Turning 50, my children, I am so proud of my children. I can wear them like a badge on my forehead. I have the best children in the whole world. I thank God for them, it makes me to know that the time and sacrifice I made dropping everything to focus on them was not waste. I look at them and I am proud, they are well behaved. Their Guardian in school, one day she called me and said ‘how come your children are so well behaved, we don’t have to supervise them.’ They schooled in London, my older made first class in economics and his master from LSE.
Stephanie made 2.1; she was crying that she didn’t make first class.

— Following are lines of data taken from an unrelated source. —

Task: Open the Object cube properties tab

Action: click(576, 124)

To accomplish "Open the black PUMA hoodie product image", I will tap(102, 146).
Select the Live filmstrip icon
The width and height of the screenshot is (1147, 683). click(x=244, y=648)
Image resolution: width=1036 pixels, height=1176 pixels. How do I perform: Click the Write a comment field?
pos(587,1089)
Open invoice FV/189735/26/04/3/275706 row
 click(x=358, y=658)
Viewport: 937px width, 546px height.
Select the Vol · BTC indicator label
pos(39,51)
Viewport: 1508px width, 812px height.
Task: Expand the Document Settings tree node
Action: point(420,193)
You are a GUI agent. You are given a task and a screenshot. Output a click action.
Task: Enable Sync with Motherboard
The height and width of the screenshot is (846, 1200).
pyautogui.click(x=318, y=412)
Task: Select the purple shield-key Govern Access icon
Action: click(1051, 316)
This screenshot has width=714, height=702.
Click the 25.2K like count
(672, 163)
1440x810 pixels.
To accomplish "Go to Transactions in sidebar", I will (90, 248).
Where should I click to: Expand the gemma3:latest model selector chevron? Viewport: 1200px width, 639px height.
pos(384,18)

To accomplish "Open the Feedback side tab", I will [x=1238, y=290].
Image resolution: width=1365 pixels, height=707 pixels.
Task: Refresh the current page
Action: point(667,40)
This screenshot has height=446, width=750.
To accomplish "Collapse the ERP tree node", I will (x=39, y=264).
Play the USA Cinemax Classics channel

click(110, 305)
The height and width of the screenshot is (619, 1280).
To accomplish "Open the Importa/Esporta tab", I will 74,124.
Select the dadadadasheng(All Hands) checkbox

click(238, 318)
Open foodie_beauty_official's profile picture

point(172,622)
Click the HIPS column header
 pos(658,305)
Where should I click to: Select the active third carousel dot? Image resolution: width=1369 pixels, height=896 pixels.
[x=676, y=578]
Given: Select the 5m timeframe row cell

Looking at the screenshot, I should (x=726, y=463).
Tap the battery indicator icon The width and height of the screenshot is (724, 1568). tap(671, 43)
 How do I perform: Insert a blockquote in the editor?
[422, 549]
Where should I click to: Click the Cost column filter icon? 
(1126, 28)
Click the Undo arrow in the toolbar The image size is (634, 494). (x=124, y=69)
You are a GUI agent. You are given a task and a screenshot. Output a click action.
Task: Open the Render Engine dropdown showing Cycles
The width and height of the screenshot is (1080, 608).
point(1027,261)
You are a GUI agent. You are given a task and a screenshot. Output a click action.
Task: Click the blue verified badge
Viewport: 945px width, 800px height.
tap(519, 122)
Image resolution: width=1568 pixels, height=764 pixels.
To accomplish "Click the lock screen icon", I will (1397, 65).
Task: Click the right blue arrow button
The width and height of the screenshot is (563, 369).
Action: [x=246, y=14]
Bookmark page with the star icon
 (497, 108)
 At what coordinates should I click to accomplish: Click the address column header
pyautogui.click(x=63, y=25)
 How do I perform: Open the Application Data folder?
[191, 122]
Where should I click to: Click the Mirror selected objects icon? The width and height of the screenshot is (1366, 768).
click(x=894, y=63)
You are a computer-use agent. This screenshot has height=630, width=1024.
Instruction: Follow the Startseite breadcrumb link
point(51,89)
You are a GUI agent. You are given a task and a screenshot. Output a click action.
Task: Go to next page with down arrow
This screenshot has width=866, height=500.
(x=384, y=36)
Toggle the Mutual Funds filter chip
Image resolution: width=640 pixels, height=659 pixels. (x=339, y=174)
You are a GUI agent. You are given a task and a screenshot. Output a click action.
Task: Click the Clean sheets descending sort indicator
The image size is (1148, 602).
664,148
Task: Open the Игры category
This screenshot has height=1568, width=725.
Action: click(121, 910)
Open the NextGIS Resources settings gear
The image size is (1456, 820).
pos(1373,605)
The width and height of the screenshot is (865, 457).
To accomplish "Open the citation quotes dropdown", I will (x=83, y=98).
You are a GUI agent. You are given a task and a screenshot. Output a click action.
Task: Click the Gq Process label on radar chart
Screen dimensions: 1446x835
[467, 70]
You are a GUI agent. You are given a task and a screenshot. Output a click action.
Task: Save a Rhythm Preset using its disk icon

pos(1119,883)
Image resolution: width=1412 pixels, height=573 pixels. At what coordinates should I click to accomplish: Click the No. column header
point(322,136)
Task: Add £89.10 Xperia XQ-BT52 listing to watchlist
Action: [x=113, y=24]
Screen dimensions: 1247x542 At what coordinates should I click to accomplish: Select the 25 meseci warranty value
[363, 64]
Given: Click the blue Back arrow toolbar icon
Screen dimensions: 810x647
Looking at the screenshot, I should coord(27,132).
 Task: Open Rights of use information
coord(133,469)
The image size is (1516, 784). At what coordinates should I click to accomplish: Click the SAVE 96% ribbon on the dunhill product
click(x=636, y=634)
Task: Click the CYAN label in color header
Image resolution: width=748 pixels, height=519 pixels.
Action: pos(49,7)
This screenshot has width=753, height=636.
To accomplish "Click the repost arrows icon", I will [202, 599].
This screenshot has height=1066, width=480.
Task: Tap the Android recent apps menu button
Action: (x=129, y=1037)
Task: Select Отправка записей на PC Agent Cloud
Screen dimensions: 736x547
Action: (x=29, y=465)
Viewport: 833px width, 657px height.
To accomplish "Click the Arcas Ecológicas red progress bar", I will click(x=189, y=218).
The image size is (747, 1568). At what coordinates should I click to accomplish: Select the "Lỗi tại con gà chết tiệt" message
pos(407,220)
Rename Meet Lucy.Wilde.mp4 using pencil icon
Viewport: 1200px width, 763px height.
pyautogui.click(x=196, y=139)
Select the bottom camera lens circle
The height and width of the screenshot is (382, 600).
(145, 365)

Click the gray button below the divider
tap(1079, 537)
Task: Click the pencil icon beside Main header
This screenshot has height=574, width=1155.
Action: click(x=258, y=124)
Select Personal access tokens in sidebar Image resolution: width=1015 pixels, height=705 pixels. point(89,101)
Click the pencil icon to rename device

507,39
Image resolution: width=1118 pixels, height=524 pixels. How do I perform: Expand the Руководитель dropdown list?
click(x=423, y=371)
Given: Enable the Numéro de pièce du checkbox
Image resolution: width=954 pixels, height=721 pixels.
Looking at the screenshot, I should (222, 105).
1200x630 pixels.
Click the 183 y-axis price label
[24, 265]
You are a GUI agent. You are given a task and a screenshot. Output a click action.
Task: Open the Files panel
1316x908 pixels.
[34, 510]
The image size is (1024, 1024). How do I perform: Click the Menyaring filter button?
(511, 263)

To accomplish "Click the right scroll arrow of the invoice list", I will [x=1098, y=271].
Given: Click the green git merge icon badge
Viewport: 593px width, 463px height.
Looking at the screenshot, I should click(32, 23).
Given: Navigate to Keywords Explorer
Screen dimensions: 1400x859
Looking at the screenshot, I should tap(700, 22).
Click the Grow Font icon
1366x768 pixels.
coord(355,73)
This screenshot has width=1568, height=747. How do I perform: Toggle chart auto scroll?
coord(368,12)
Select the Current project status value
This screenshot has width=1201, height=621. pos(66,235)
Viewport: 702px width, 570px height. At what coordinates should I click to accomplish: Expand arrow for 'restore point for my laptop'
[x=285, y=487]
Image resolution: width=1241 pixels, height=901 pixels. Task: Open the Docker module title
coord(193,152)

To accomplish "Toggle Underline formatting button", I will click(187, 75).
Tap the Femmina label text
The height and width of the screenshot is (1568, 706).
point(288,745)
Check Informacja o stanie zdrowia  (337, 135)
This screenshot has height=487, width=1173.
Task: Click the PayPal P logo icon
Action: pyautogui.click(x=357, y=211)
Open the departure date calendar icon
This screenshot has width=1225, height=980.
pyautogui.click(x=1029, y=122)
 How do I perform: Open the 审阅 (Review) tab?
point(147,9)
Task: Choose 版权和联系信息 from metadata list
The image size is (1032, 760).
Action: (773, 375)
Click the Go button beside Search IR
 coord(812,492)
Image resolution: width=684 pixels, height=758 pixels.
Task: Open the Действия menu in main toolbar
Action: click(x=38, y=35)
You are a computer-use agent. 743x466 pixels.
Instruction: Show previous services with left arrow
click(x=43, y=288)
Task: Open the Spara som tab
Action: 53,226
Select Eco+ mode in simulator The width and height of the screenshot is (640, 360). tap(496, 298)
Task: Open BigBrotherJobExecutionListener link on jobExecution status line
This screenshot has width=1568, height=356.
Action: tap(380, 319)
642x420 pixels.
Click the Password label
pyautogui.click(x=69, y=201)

They have never given me anything to worry about, yet I spent a lot of energy so they can turn out right, but that was no guarantee they will turn out right.
What is your biggest fear in life?
There are two things I fear – one is failure. I fear failing, so sometimes it pushes me to the extreme, it makes me very harsh, my children have really been very tolerant. I don’t like to fail in anything I do but I know that sometimes you will fail but I just don’t want it to be me. That is a major fear I have. No matter what I do, I still believe you can’t fall, you shouldn’t fall and it pushes me. Sometimes, I am a bit extreme. My second fear will be not doing right. It’s not a religious thing. This is what I believe. I believe people come into your life for a reason and you are supposed to help people be the best them they can be, So, I fear that I do not get or give what God has called me to get or give from someone. Missing it, I think that would be the thing. Missing the essence and purpose of my life. So, It makes me seem like I am too serious, that I don’t know how to liven up or live. So if you bring a bag to me and you say the bag is 250, if I buy the bag I will be very sad, I will be very angry with myself but there was someone who asked me for money the other time or this could have paid somebody’s school fees but my children keep telling me that you can’t do everything. I have denied myself a lot of things because of that reason.
What has life taught you?
Majorly, be you! Everybody is not going to like or understand you but even if you lie to the whole world, you mustn’t lie to yourself. The most important lesson is to be you. Don’t live for anybody else, live for yourself, try and do right for yourself, be true to yourself everything will fall into place. In my office, they know whenever I am coming and upset, there’s hurricane in this building, even my children know. They just give me like five minutes, when they come back they just discover that it was fine with me. I also access people, if I see this is negative energy I will avoid you. I am not good in making friends. I don’t do friends. My children are my best friends, then my staff and everybody knows that. So, it reduces my stress, and it has helped to where I am, I had very little distraction, my children are my world.